> [REQUEST] Can you duplicate the part of the records that opens with the line containing "Image resolution: width=560" and closes with the line containing "tap(131, 147)", reproducing those lines exactly and nothing else?

> [DATA SECTION]
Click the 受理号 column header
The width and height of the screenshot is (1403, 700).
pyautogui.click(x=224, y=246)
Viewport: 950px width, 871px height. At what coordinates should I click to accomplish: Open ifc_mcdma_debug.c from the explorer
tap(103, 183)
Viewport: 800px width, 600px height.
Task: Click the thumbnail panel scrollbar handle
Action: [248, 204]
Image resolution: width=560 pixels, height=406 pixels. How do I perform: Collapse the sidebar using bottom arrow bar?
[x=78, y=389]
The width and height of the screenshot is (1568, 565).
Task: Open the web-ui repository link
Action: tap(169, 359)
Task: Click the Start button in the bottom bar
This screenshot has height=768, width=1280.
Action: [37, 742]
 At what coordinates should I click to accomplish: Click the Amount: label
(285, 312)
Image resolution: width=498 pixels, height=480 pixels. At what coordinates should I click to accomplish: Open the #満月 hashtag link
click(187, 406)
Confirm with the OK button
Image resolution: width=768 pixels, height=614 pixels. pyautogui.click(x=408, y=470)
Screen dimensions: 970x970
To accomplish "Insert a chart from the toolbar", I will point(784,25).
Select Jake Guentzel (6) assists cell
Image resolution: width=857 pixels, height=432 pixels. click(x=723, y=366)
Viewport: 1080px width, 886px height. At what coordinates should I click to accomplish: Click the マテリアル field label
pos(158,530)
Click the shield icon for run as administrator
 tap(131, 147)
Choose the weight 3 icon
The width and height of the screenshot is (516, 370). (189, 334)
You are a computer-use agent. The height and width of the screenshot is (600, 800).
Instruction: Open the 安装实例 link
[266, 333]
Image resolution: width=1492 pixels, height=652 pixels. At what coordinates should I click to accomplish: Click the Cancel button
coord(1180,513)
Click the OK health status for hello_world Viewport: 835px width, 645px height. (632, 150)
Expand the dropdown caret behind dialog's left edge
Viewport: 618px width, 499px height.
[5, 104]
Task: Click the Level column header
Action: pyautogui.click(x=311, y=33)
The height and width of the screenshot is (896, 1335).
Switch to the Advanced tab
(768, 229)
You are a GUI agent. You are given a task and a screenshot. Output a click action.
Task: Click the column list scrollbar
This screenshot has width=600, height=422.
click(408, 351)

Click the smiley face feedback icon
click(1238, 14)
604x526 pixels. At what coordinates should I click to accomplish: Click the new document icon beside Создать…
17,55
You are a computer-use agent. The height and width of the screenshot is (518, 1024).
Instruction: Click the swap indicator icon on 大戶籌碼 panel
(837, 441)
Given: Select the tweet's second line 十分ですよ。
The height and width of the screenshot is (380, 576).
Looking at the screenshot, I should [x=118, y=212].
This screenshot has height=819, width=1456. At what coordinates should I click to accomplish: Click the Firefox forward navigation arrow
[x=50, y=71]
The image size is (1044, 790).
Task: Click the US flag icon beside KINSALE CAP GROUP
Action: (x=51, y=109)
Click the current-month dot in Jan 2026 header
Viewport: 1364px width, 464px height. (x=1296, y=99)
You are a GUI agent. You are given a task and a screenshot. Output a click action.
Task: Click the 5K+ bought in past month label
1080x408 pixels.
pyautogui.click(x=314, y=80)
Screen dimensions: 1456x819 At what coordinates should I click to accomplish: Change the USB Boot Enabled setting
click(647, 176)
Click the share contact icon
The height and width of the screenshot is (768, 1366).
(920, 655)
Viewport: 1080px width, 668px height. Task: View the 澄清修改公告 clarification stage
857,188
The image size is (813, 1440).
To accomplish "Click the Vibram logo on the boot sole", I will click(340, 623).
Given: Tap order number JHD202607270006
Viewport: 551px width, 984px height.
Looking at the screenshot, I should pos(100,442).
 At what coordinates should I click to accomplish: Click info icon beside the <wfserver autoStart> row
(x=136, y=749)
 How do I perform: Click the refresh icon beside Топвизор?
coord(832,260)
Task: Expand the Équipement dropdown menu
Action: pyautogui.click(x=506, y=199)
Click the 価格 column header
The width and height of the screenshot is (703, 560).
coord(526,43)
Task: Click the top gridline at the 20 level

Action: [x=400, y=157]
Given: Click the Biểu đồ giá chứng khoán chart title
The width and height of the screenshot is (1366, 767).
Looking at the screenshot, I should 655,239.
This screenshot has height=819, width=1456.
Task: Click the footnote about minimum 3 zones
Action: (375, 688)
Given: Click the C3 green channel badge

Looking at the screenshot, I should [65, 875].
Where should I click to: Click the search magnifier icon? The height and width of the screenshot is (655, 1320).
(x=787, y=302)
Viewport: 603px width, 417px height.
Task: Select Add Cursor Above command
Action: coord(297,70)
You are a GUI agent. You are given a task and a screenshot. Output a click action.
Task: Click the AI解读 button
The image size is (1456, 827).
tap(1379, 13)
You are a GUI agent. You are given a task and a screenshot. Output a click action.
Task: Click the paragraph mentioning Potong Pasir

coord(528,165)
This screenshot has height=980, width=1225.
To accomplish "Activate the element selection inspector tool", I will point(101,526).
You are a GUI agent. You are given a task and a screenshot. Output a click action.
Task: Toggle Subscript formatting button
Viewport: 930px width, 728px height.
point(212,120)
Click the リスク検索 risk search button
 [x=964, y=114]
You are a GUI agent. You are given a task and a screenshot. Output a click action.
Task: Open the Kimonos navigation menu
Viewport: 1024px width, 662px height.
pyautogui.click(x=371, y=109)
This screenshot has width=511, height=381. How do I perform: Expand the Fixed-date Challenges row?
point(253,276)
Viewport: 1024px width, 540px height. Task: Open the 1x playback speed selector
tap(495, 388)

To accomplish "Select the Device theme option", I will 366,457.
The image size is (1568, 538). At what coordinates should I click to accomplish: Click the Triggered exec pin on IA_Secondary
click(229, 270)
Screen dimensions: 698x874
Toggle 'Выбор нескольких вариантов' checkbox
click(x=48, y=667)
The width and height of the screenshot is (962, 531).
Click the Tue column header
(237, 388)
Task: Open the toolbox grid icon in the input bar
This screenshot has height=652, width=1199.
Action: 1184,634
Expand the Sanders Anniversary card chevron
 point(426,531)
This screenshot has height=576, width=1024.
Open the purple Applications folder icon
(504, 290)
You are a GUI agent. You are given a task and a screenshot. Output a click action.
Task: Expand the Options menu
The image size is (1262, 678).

> [EXPECTED ANSWER]
Image resolution: width=560 pixels, height=406 pixels. How do I perform: Collapse the sidebar using bottom arrow bar?
[x=78, y=389]
The width and height of the screenshot is (1568, 565).
Task: Open the web-ui repository link
Action: tap(169, 359)
Task: Click the Start button in the bottom bar
This screenshot has height=768, width=1280.
Action: [37, 742]
 At what coordinates should I click to accomplish: Click the Amount: label
(285, 312)
Image resolution: width=498 pixels, height=480 pixels. At what coordinates should I click to accomplish: Open the #満月 hashtag link
click(187, 406)
Confirm with the OK button
Image resolution: width=768 pixels, height=614 pixels. pyautogui.click(x=408, y=470)
Screen dimensions: 970x970
To accomplish "Insert a chart from the toolbar", I will point(784,25).
Select Jake Guentzel (6) assists cell
Image resolution: width=857 pixels, height=432 pixels. click(x=723, y=366)
Viewport: 1080px width, 886px height. At what coordinates should I click to accomplish: Click the マテリアル field label
pos(158,530)
Click the shield icon for run as administrator
 tap(131, 147)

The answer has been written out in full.